Je pense encore à une autre source de la malhonnêteté actuelle : l’ignorance, par l’immense majorité des Congolais, des lois les plus élémentaires d’économie politique. Il n’est pas rare de rencontrer des Africains qui, tout en ayant terminé des études secondaires, font preuve d’une grande naïveté dans ce domaine. Le passage de la microéconomie du village à la grande économie nationale s’est effectué trop rapidement. Bien peu de gens savent que le billet de banque doit nécessairement correspondre à une valeur objective et que la stabilité d’une monnaie dépend de la confiance que suscite l’esprit de travail et d’organisation présent dans le pays. L’homme de la rue ne voit pas le lien inéluctable entre la valeur du billet de banque et l’effort de production, puisque souvent les riches ne semblent pas travailler beaucoup. C’est ainsi que de nombreux Congolais croient que la possession de l’argent est une question de chance ou de filon.

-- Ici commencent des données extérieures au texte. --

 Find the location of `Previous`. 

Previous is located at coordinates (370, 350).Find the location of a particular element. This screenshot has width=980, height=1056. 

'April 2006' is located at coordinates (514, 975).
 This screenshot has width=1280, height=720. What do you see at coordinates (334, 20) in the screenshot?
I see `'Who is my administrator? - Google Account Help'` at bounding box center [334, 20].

Voilà encore une urgence supplémentaire (décidément, il y a beaucoup d’urgences dans ce pays): vulgariser l’abc de l’économie politique pour détromper la masse et la faire participer activement au développement de l’ensemble du Congo.
8 novembre 1966
La tentation de racisme est à la fois tenace et subtile. Bien que j’aie toujours été le plus attentif possible à ce danger, je constate souvent avec peine un certain décalage entre mes raisonnements théoriques et mes réactions inconscientes. Ces dernières subissent l’influence inévitable de ceux des Européens qui ne croient guère aux Congolais. Je sais que ces Blancs-là ont tort, mais cette conviction raisonnée n’empêche pas, malgré tout, que subsistent au fond de moi-même des réticences en face de certains Africains, réticences qui passent d’ailleurs dans mon comportement.
Seule une amitié vraie, une rencontre authentique et aimante de l’autre tel qu’il est, avec ses qualités et ses défauts, pourra nous permettre de dépasser ces traces inconscientes de racisme. Toutefois, cette amitié ne peut consister à attirer vers nous quelques individus dont nous souhaiterions qu’ils se « blanchissent3 », ne devons-nous pas plutôt aller vers le monde africain et nous y intégrer le plus possible ? C’est une fausse amitié, celle qui tend à couper l’ami de son propre milieu.
Publié dans le Tome XLV, 1967
- Sam (bulletin de la Société des auxiliaires des missions), février 1966, p. 22. Témoignage de M. Dumortier, sous le titre Le père Lebbe vit en nous.
- De très sérieux efforts sont actuellement tentés dans ce sens (par exemple, par l’Iteco, 32 rue Traversière, Bruxelles 3). S’il est relativement facile d’enthousiasmer des jeunes pour les pays en voie de développement, il est beaucoup moins aisé de leur donner la formation solide et réaliste qui les protègera contre les déceptions.
- Il n’est pas rare que des Européens expriment leur admiration pour un Africain de la manière suivante : « Tel individu a la peau noire, mais il est vraiment comme un Blanc », ce qui signifie évidemment nec plus ultra ! De pareilles bêtises se laissent même imprimer dans certaines publications.